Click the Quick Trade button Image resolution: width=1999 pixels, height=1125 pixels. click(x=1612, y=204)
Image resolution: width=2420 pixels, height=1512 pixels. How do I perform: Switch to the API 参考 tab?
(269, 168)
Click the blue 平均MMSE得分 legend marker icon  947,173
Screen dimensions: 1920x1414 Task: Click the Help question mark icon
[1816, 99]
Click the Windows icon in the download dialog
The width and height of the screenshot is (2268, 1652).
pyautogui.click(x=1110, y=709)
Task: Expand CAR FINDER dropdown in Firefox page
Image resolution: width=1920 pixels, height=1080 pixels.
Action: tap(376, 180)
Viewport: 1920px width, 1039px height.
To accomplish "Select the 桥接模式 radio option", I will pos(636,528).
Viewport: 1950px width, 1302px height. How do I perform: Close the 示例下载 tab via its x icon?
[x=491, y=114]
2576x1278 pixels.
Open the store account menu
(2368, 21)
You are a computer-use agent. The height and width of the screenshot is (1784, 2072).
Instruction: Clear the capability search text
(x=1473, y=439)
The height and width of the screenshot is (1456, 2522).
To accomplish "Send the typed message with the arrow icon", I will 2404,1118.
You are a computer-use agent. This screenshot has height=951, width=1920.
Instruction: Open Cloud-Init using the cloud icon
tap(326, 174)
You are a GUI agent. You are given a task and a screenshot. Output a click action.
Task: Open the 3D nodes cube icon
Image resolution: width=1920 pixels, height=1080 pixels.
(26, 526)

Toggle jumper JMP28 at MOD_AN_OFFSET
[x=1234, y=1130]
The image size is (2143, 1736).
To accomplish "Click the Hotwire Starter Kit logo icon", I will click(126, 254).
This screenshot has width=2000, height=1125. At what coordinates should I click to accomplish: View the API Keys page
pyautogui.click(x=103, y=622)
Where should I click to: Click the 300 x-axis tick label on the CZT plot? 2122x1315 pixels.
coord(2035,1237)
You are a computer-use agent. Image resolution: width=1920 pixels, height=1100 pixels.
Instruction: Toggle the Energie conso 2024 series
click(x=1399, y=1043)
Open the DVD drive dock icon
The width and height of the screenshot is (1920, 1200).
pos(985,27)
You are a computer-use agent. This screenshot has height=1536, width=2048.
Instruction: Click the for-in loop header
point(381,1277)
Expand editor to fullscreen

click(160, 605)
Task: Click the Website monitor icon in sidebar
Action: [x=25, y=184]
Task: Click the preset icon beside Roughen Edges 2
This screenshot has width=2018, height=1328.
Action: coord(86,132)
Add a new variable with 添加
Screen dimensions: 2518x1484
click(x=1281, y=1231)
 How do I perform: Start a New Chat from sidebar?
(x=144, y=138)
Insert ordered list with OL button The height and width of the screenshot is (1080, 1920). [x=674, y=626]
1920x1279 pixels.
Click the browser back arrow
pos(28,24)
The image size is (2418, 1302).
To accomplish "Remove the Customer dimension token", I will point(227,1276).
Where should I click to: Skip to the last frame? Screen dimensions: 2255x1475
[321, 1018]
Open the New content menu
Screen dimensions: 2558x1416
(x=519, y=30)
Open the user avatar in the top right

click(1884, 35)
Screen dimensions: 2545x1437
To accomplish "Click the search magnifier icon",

* [WORK TASK]: Beginning with the line in which "has height=1536, width=2048." appears, print each remaining line of the listing exactly, the last line included.

* [FINISHED TASK]:
You are a computer-use agent. This screenshot has height=1536, width=2048.
Instruction: Click the for-in loop header
point(381,1277)
Expand editor to fullscreen

click(160, 605)
Task: Click the Website monitor icon in sidebar
Action: [x=25, y=184]
Task: Click the preset icon beside Roughen Edges 2
This screenshot has width=2018, height=1328.
Action: coord(86,132)
Add a new variable with 添加
Screen dimensions: 2518x1484
click(x=1281, y=1231)
 How do I perform: Start a New Chat from sidebar?
(x=144, y=138)
Insert ordered list with OL button The height and width of the screenshot is (1080, 1920). [x=674, y=626]
1920x1279 pixels.
Click the browser back arrow
pos(28,24)
The image size is (2418, 1302).
To accomplish "Remove the Customer dimension token", I will point(227,1276).
Where should I click to: Skip to the last frame? Screen dimensions: 2255x1475
[321, 1018]
Open the New content menu
Screen dimensions: 2558x1416
(x=519, y=30)
Open the user avatar in the top right

click(1884, 35)
Screen dimensions: 2545x1437
To accomplish "Click the search magnifier icon",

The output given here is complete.